▶ **Work item**
Your answer should be one number: the count of lines in the records that include the word "pixels".

▶ **Dataset items**
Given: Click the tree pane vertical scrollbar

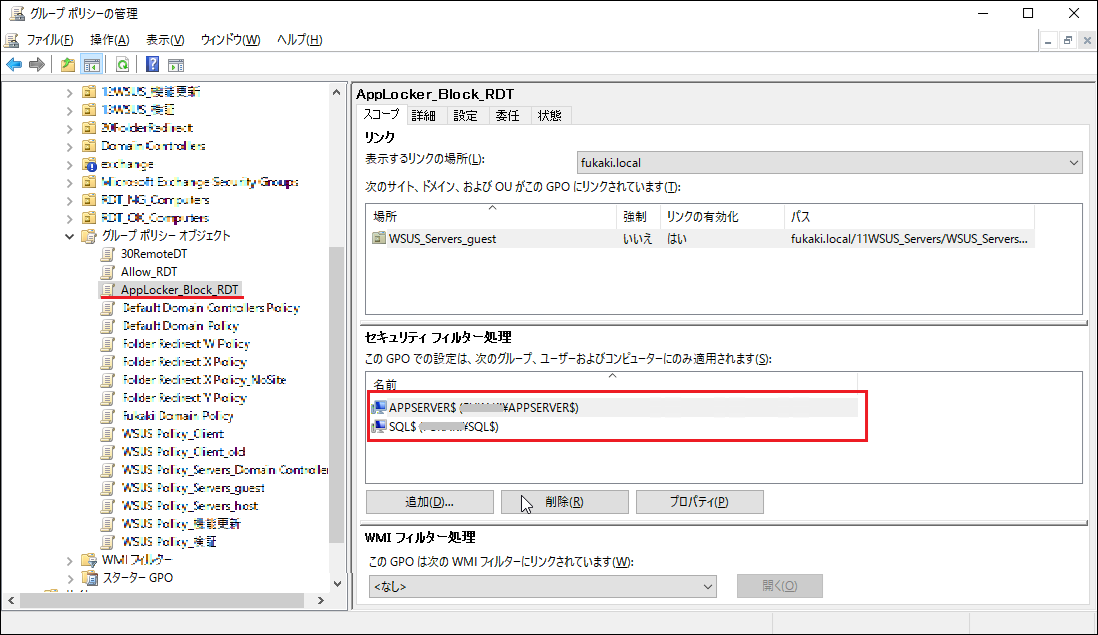Looking at the screenshot, I should click(336, 400).
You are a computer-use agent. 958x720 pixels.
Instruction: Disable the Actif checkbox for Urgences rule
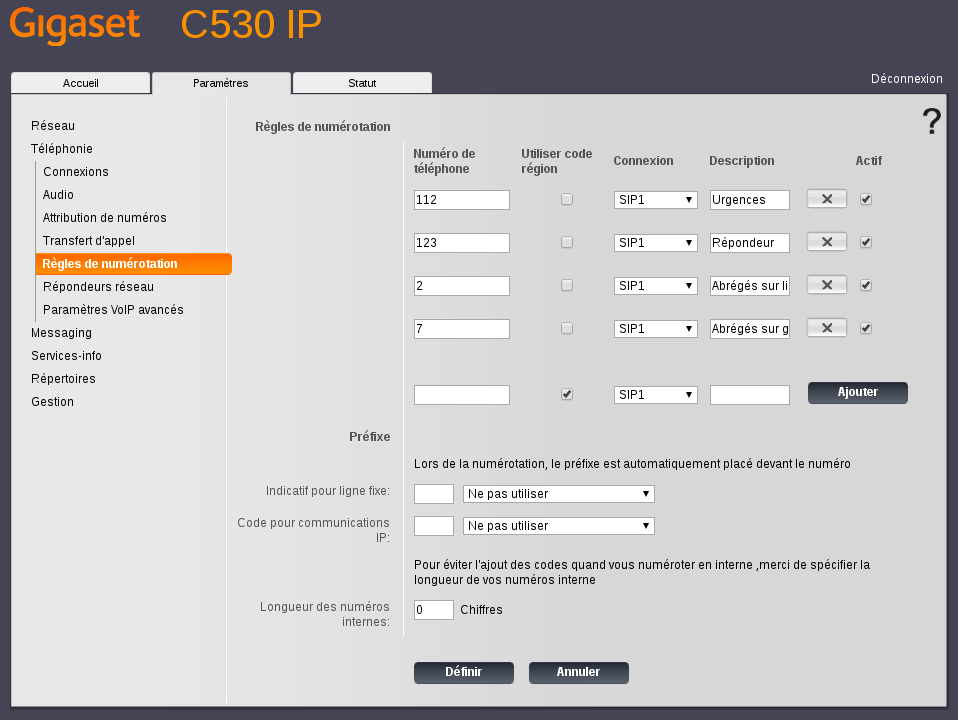[866, 199]
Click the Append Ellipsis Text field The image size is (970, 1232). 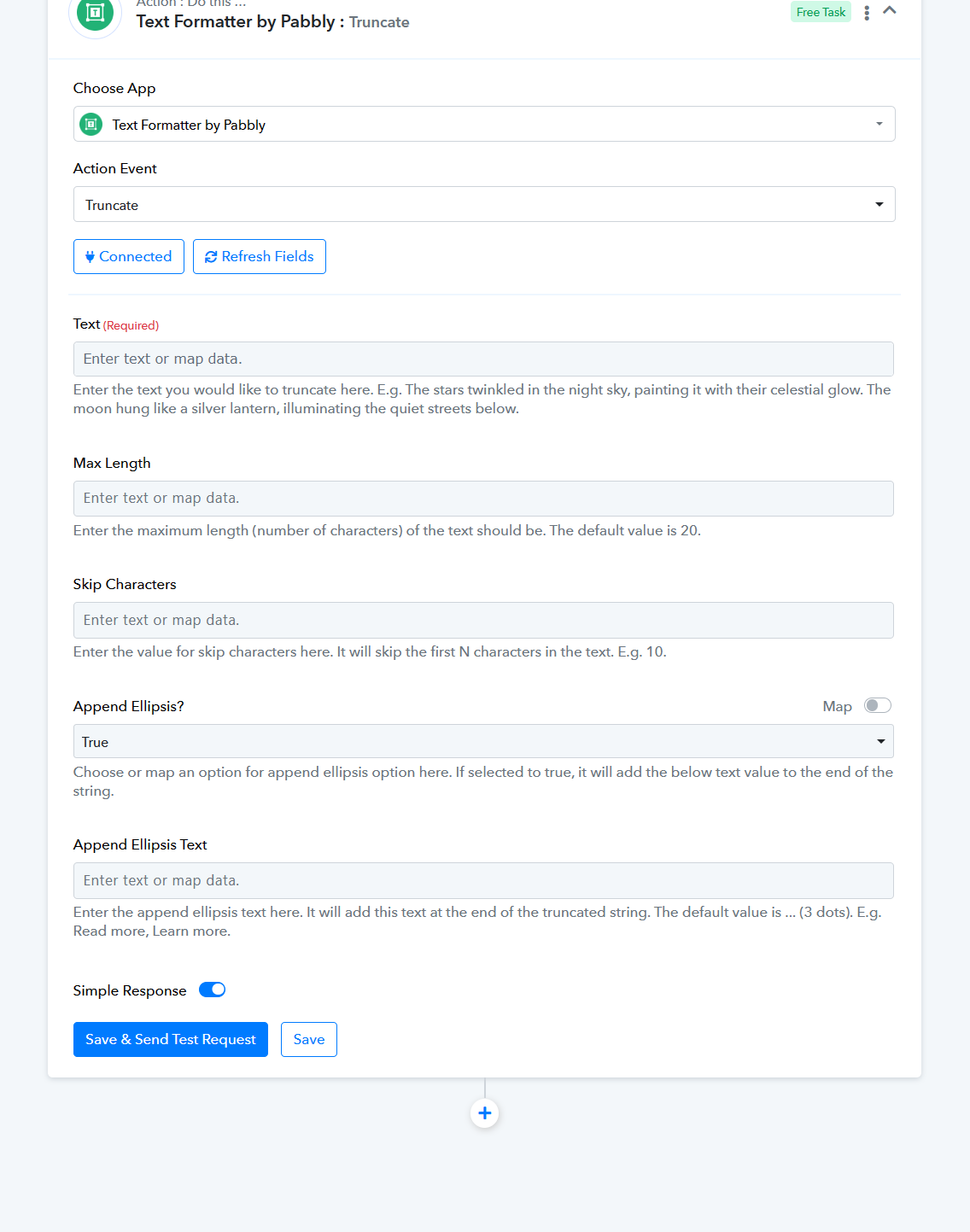[x=483, y=880]
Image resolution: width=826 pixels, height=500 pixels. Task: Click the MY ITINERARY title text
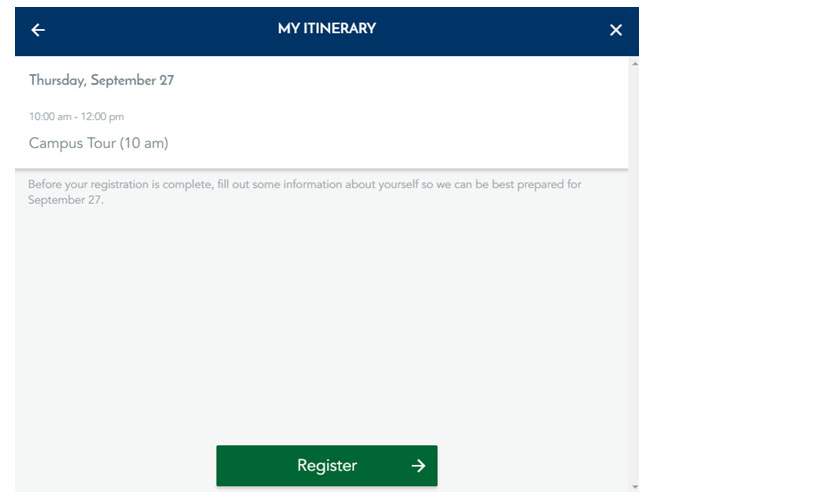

▶ **Answer**
2